The world’s three most famous consulting firms, Bain & Company, the Boston Consulting Group (BCG), and McKinsey, have recently made a number of compensation market adjustments – their largest in years. In particular, these firms have continued a distinctive pattern of adjusting their compensation to match one another as part of their ongoing war for talent.
What’s going on here?
A number of factors are likely driving this shift towards compensation convergence.
- The US continues to see elevated levels of inflation, adding more pressure to increase pay.
- Additionally, despite the recent stock market downturn and looming recession risks, the hiring environment remains hot for many of the highly pedigreed candidates that these consulting firms recruit from.
- Finally, these firms tend to hire from a highly competitive hiring pool and are increasingly competing with notoriously high compensators, such as the finance and tech industries
This compensation matching among consulting firms matches a similar pattern among the top law firms, in which many of the top firms effectively match compensation to one another. This pattern is so consistent and predictable that websites exist to benchmark “Big Law” compensation.
There’s a lesson here for companies who are seeking to acquire the best talent and remain competitive in their markets. When the following factors are all true, industries tend to see sharp convergence in their compensation:
- Cross-company differentiation in terms of job experience and culture is relatively low. For example, one would expect that many candidates receiving offers from Bain will also interview with (and will receive offers from) BCG and McKinsey.
- Candidate pools are relatively small. For example, top law firms recruit from a constrained pool of law school graduates.
- Candidate pools are very similar. For example, consulting firms typically recruit the majority of their employees in two cohorts: one directly out of undergrad, and another for new MBA graduates.
- Employers follow an “up-or-out” career model. Law and consulting firms both hire large initial classes, expecting high attrition over subsequent years. Ultimately, only a smaller percentage (say, 5-20%) of employees will stick around and make it to a terminal Partner role.
- Employers are in geographies with relatively similar cost-of-living. For example, most top law firms are located in large cities such as New York and Los Angeles.
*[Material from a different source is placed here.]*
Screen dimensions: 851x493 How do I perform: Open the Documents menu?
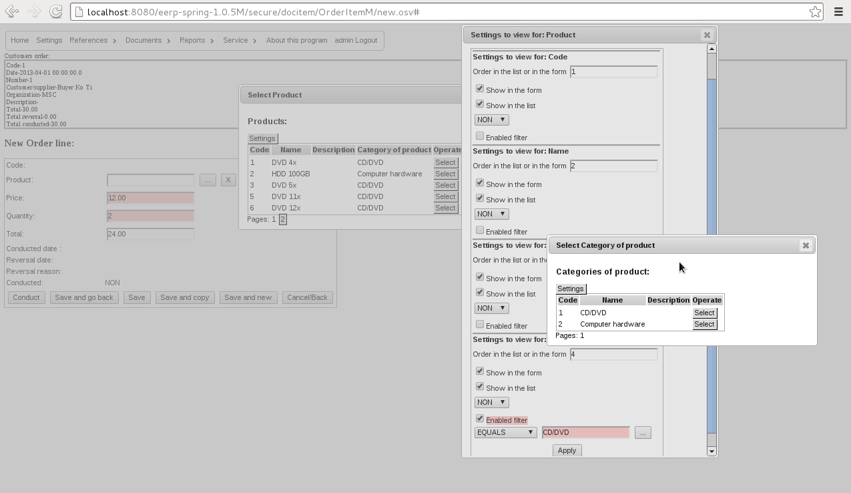coord(144,40)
Historically this was the biggest blocker to compensation convergence, but with the rise of remote work that is changing rapidly.
When these factors align, it’s very typical to see compensation convergence as firms seek to differentiate based upon their pay, or at least meet the market expectations of their immediate, relatively undifferentiated recruiting rivals. Employers meeting the criteria above should pay extra attention to their peers’ compensation packages in order to remain competitive.
We’re interested to see if this pattern will continue, and whether we’ll see additional compensation convergence in other industries, particularly as remote and hybrid work flattens geographic differences in compensation. Will we see compensation standardize further among big tech companies as the market matures? Will we see further convergence of compensation among roles that can be done remotely, such as recruiting or sales? Time will tell!